Note: Texte fondé sur des processus automatiques de reconnaissance optique de caractères. Seule la version PDF a une valeur juridique

[ EN ]

HIGH DYNAMIC RANGE IMAGING

CROSS REFERENCES TO RELATED APPLICATIONS

[0001] This application claims the benefit of U.S. Provisional Patent Application No. 62/800,160 filed on February 1, 2019. The disclosure and entire teachings of U.S. Provisional Patent Application 62/800,160 are hereby incorporated by reference.

FIELD OF THE INVENTION

[0002] The present invention relates to microscopy, and more specifically to a system and method for high dynamic range imaging in multi-photon microscopy.

BACKGROUND

[0003] Molecular excitation by the simultaneous absorption of two photons (or multiple photons) provides intrinsic three-dimensional resolution in laser scanning fluorescence microscopy. Two-photon microscopy and multi-photon microscopy have been used extensively to measure dynamic processes, such as calcium dynamics, in populations of neurons in the intact brain, even during animal behavior.
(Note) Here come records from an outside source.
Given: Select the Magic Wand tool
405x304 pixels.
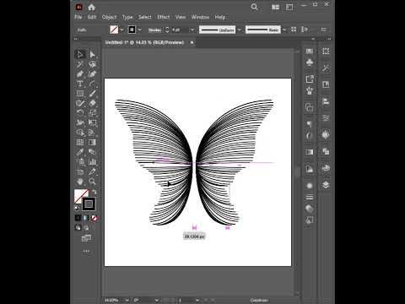Looking at the screenshot, I should pyautogui.click(x=80, y=64).
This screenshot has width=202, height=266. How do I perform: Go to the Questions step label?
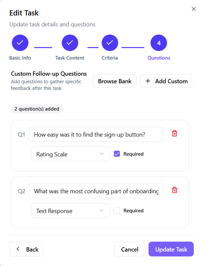coord(159,58)
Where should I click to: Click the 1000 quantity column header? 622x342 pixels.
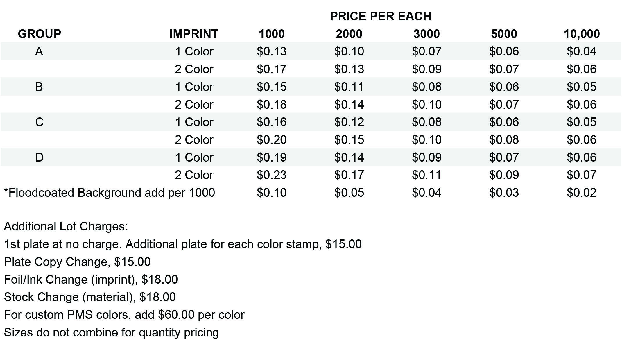[272, 34]
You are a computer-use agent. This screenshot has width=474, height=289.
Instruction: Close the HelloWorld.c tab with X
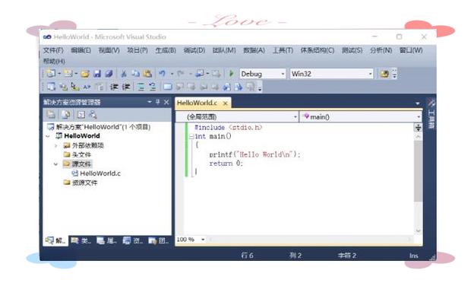(x=225, y=103)
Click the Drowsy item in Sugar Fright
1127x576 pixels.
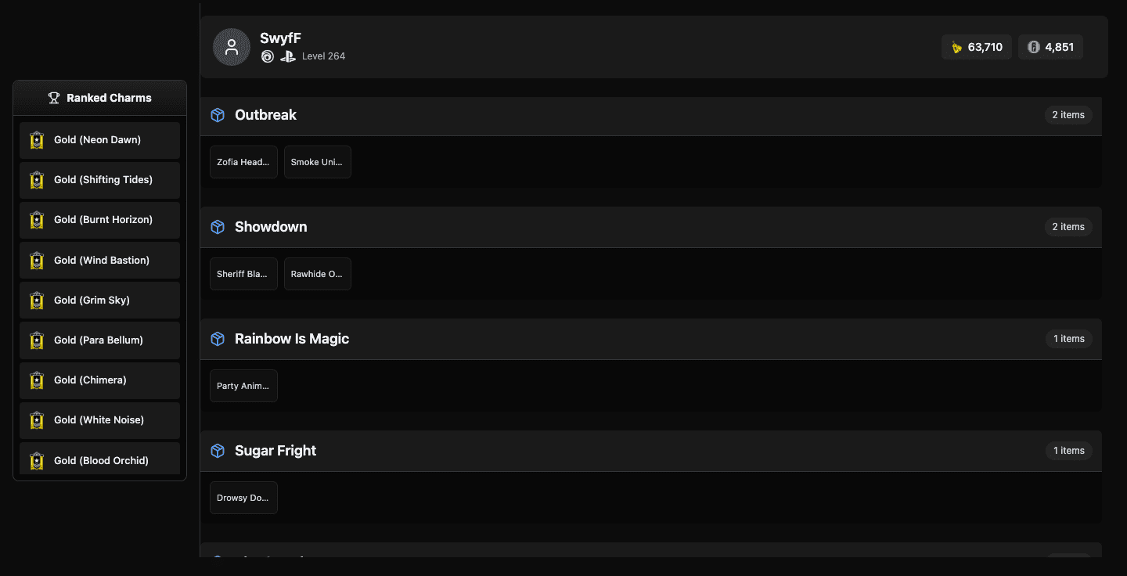tap(243, 498)
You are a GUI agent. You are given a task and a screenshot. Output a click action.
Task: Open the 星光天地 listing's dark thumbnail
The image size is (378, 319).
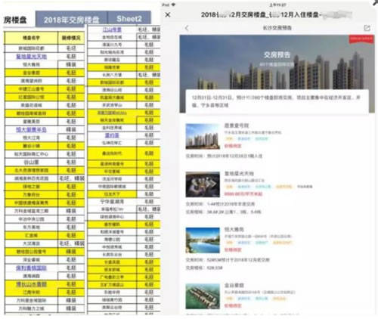point(203,184)
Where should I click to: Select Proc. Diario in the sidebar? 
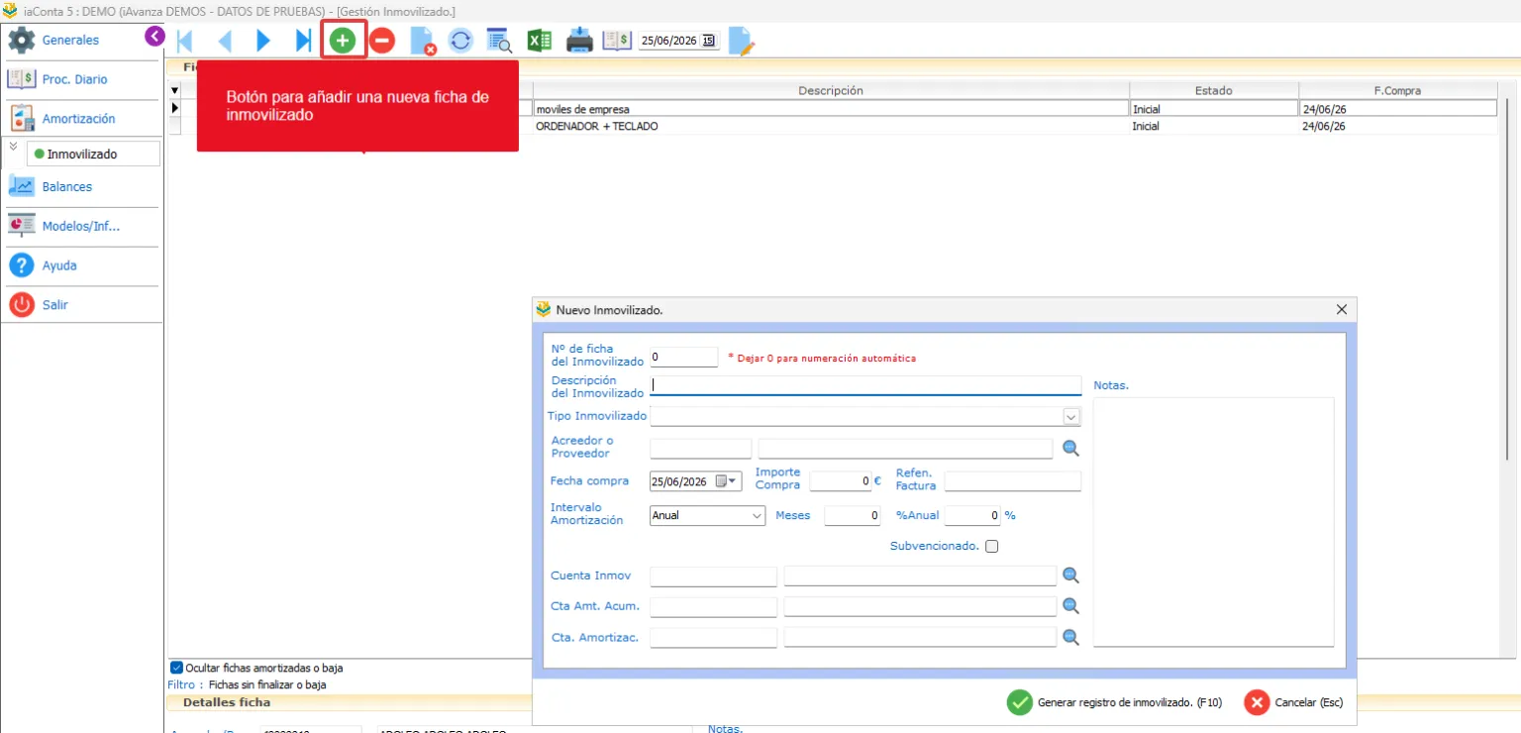[x=74, y=79]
[0004] Photodetectors that detect light down to the single photon level, such as photomultiplier tubes (PMTs) and silicon photomultipliers (SiPMs), are commonly used in two-photon microscopy systems, due to their low cost, high sensitivity and wide coverage of wavelengths. In fluorescence microscopy, upon excitation, some structures of a sample can fluoresce more photons and other structures. For example, when imaging neuron activities, the tissue body is a lot brighter than the activities in the neural networks. The ability of imaging a structure of a sample depends on the number of photons detected by a detector, as well as the background signal. In order to detect a faint structure in the sample, the gain of the detector needs to be increased, or the integration time increased. However, the gain or integration time increase is limited by the brightest object in the sample, as the photons emitted by the brightest object would saturate the detection system, including detector, amplifier and digitizer, etc., if the gain or integration time is adjusted too high. Thus, the photodetectors, amplifiers and digitizers used in fluorescence microscopy have a limited detection dynamic range, as it is bounded by the maximum and minimum intensities that can be simultaneously detected within a field of view. Current imaging techniques can provide up to about 14-bit of dynamic range. However, a high dynamic range of 22 to 24-bit is desired in some imaging applications, such as optical imaging of neural activities and fine neural structures. Therefore, there is a need for a method to overcome the above limitation, so that high dynamic range imaging of a sample can be performed.

SUMMARY

[0005] An embodiment of the present invention provides an imaging system including: a light source configured to generate successive light pulses of diminishing intensity having a pulse interval; and a microscopy system configured to image a sample and to process signals detected from the sample based on intensities of the successive light pulses.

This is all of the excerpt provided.